• **Exercise aim**
Copy out the records word for word, from their first line through the line containing "click(416, 20)", with both ends included.

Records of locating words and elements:
---+---

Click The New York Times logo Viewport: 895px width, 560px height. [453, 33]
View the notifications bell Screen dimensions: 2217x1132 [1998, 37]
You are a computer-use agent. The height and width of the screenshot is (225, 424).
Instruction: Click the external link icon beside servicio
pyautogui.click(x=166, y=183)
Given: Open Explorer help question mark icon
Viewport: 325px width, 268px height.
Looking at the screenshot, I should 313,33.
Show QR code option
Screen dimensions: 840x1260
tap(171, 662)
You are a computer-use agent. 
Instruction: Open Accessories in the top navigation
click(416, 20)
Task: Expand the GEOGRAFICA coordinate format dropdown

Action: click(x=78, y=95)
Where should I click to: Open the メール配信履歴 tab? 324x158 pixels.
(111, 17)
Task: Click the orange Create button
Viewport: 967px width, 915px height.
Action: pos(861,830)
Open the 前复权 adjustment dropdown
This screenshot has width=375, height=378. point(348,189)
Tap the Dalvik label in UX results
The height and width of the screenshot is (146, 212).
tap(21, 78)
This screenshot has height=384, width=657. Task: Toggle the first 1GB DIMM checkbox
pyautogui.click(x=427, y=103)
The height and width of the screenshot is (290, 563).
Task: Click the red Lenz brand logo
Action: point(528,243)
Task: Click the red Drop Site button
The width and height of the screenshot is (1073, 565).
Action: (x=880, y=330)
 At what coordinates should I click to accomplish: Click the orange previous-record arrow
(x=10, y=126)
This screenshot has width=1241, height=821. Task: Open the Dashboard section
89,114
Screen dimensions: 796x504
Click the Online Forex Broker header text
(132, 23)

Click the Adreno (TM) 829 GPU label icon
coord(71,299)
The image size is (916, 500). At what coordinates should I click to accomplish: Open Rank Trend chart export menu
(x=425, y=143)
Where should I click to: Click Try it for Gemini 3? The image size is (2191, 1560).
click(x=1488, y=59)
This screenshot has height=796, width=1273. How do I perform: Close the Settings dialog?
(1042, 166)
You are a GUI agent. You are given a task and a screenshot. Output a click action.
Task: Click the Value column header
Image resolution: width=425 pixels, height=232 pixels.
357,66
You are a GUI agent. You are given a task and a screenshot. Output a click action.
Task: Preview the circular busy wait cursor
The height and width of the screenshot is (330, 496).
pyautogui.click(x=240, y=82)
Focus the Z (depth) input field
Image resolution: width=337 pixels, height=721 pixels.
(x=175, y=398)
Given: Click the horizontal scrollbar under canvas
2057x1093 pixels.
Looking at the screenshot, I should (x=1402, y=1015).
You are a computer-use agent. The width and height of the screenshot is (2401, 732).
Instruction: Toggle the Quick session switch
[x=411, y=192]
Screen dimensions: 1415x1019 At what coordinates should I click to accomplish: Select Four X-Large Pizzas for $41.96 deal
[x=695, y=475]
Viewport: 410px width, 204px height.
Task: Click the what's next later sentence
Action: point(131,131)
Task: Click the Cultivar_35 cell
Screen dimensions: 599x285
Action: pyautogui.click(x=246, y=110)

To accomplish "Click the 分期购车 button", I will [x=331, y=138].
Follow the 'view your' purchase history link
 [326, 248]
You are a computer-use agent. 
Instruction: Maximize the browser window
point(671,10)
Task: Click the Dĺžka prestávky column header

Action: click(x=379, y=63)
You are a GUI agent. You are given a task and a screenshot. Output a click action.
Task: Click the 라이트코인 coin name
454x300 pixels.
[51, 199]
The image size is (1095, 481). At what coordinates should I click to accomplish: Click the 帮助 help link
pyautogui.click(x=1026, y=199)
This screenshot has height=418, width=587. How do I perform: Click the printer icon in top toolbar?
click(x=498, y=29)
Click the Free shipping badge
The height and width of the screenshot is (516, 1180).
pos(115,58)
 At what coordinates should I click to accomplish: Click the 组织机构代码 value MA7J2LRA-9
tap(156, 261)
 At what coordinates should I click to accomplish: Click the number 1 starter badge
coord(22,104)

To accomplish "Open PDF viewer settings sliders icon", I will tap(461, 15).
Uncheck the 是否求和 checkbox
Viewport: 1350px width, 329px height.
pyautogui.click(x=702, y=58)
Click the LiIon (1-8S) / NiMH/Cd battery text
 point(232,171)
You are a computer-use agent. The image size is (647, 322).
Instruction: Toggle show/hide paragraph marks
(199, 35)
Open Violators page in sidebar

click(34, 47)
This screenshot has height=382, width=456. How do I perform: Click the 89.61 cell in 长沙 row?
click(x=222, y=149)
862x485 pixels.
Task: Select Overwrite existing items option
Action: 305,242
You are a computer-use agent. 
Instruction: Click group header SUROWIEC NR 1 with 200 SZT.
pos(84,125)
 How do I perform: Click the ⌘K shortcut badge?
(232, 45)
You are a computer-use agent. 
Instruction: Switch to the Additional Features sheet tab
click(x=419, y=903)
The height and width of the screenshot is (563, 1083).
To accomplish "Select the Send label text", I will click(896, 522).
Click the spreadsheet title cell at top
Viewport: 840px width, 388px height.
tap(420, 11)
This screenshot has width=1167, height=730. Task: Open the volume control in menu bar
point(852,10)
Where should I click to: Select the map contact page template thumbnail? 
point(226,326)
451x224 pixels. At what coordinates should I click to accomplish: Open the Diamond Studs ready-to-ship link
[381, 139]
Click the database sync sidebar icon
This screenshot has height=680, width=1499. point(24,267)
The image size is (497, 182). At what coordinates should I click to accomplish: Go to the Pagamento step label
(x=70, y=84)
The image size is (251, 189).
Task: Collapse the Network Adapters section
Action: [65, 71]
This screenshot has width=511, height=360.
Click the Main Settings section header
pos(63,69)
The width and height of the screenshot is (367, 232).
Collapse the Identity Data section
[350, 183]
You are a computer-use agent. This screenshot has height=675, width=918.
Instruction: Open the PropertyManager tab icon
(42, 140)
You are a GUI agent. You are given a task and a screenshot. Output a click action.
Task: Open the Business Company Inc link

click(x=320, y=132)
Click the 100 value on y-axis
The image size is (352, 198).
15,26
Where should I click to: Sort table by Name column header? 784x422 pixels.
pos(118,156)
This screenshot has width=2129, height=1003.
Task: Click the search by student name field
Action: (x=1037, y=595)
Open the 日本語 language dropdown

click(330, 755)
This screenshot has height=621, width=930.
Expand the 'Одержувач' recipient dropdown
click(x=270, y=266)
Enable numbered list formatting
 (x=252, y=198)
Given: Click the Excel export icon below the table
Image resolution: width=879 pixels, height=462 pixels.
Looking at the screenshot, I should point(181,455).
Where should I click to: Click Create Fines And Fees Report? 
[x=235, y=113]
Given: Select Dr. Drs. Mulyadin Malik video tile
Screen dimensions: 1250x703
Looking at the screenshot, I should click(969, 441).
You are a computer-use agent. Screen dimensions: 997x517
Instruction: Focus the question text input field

---+---

• **Expected answer**
Click The New York Times logo Viewport: 895px width, 560px height. [453, 33]
View the notifications bell Screen dimensions: 2217x1132 [1998, 37]
You are a computer-use agent. The height and width of the screenshot is (225, 424).
Instruction: Click the external link icon beside servicio
pyautogui.click(x=166, y=183)
Given: Open Explorer help question mark icon
Viewport: 325px width, 268px height.
Looking at the screenshot, I should 313,33.
Show QR code option
Screen dimensions: 840x1260
tap(171, 662)
You are a computer-use agent. 
Instruction: Open Accessories in the top navigation
click(416, 20)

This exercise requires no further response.